> [Task brief]
Find every line in the material below that contains the string "menu", treating uppercase and lowercase as different, and copy each such line in full.

> [Listed records]
** begin **
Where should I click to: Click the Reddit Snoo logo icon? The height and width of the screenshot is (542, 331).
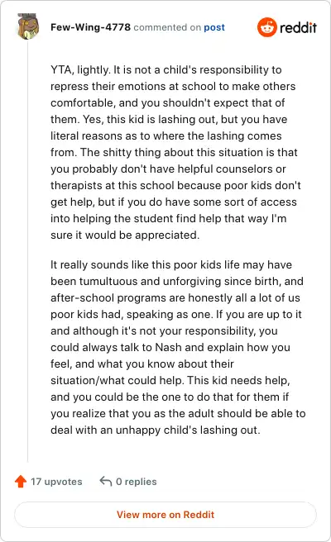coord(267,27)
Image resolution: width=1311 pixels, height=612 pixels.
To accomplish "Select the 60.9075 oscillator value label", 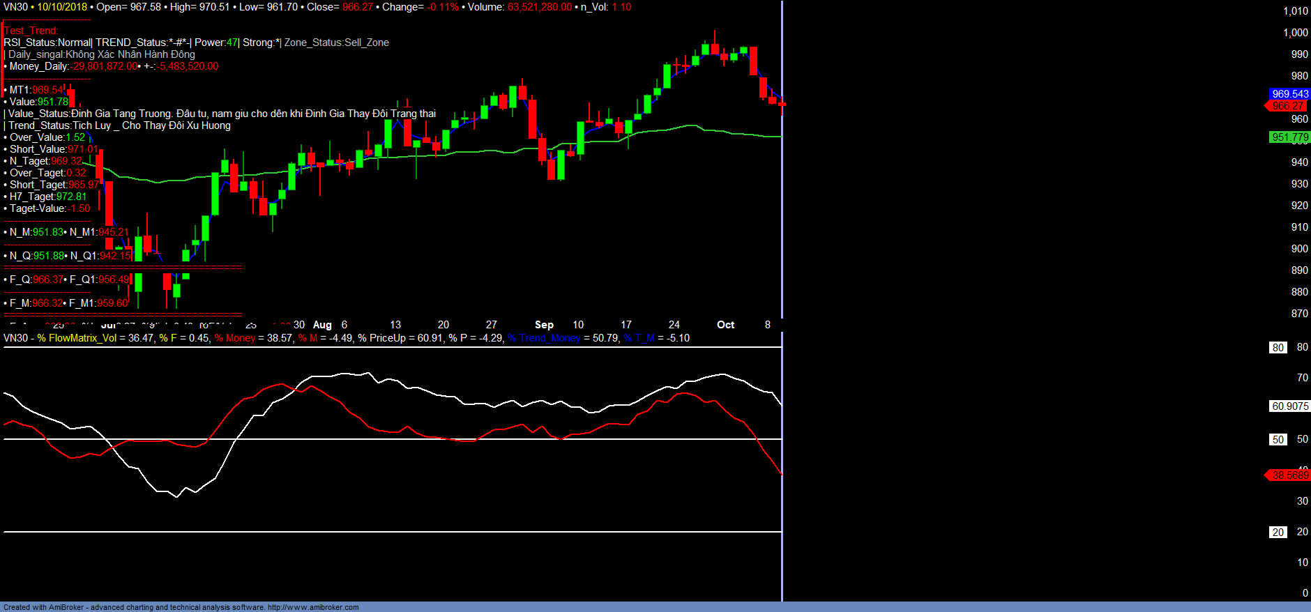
** end **
** begin **
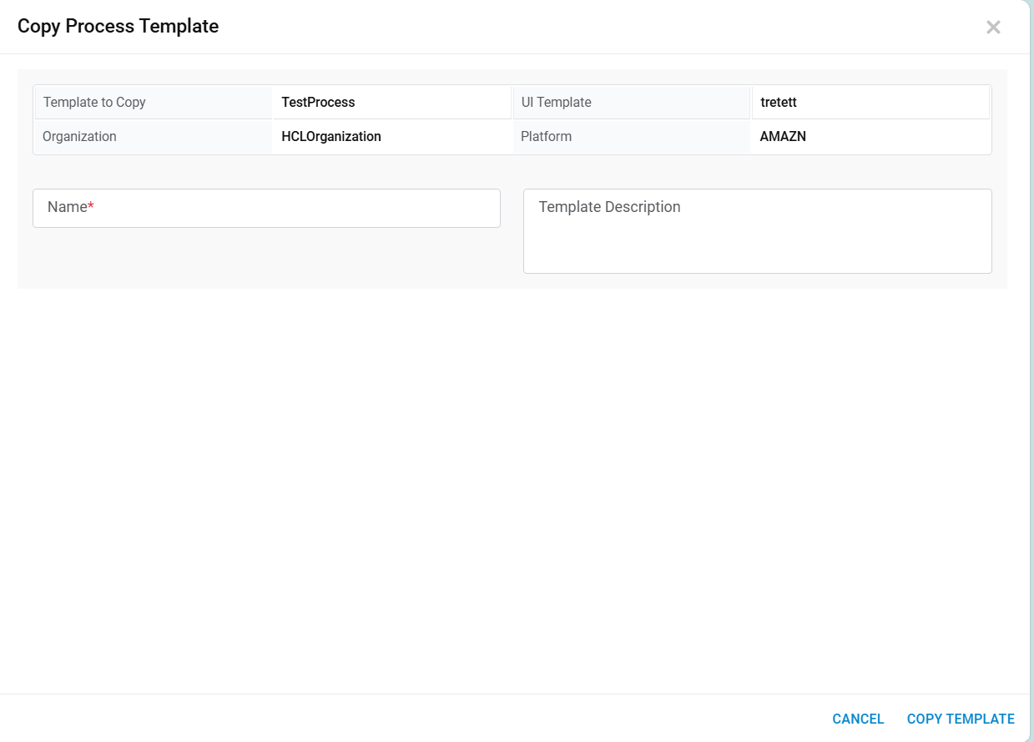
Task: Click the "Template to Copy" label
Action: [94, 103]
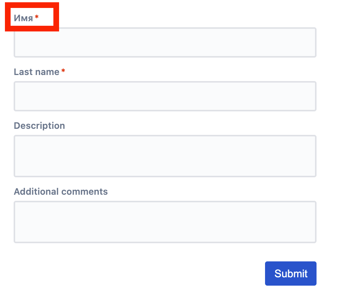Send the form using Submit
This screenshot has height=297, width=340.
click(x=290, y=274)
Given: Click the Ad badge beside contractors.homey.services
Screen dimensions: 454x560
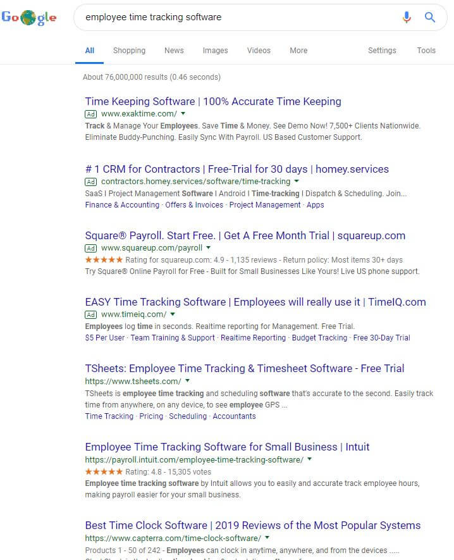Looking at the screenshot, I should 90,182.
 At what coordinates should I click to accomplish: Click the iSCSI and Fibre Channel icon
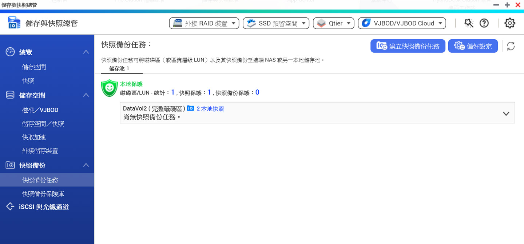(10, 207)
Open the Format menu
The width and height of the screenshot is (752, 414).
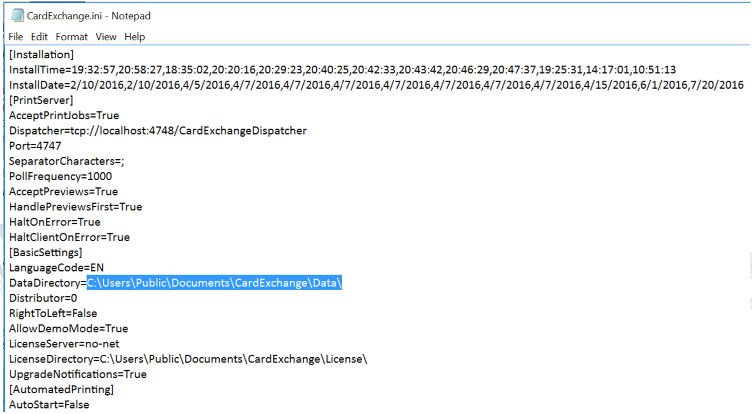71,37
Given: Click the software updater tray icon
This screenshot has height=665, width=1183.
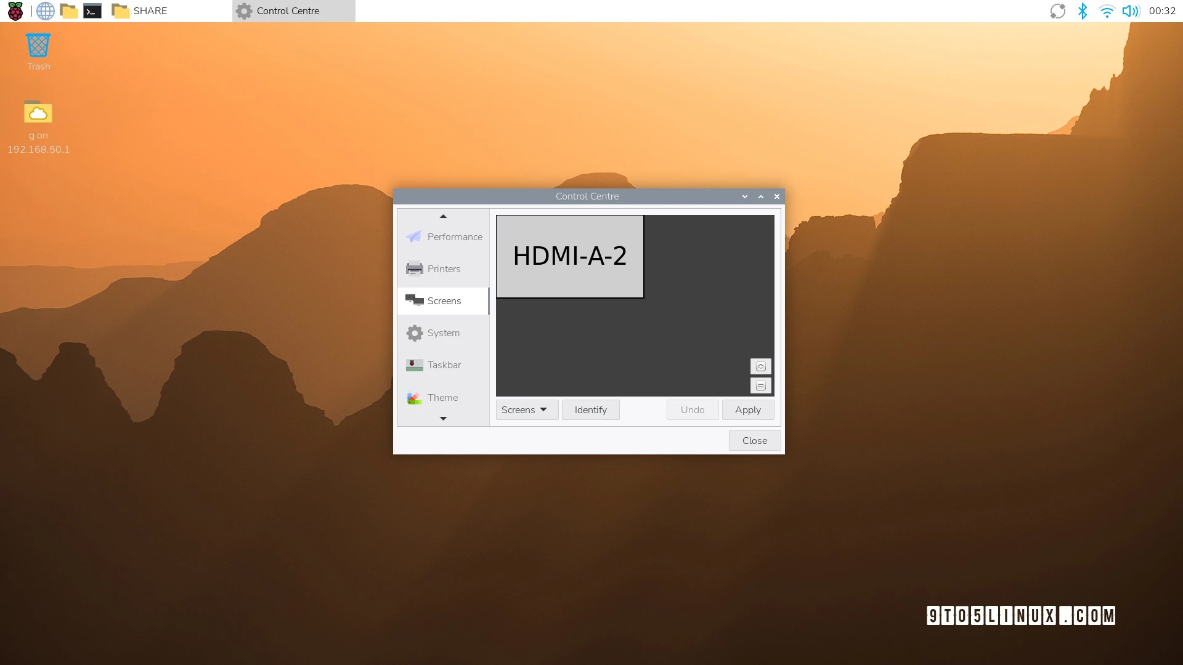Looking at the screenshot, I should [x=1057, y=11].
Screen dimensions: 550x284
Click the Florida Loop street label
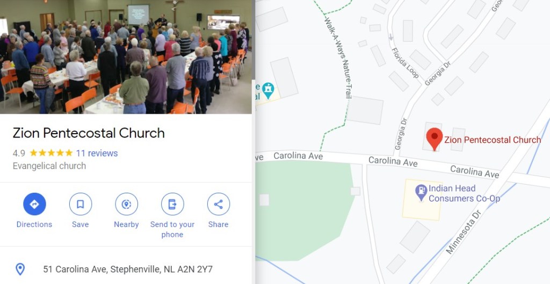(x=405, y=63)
** end **
** begin **
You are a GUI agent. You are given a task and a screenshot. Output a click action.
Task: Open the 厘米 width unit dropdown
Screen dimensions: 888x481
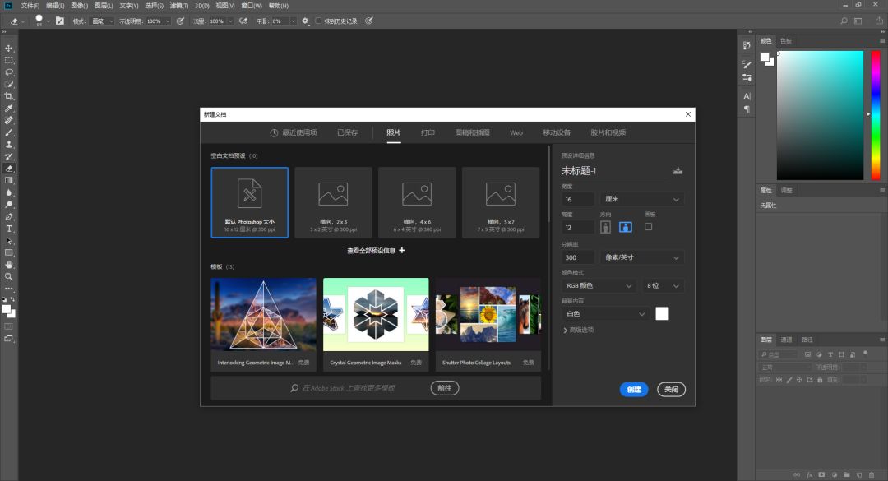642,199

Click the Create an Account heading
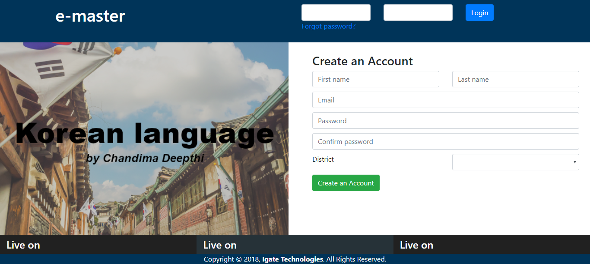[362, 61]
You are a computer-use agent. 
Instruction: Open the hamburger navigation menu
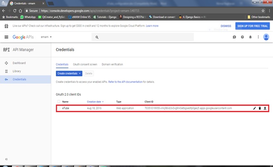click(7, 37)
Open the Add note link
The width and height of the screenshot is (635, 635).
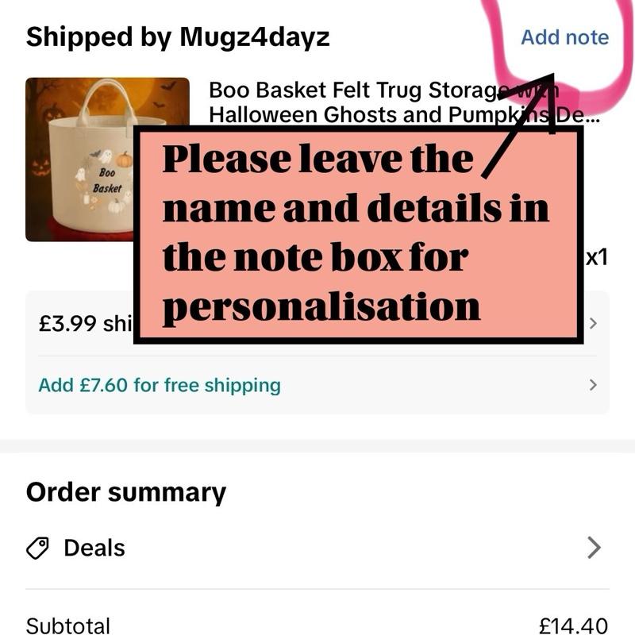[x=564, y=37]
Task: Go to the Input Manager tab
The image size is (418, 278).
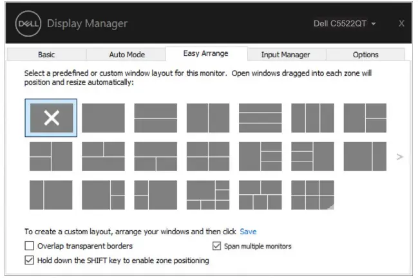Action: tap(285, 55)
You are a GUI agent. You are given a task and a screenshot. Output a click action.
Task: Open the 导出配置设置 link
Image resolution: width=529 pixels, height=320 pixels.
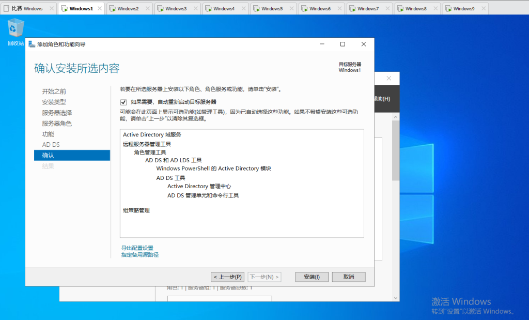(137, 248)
** end **
> [Answer to this exercise]
Open the Format menu
Instruction: Open the hamburger navigation menu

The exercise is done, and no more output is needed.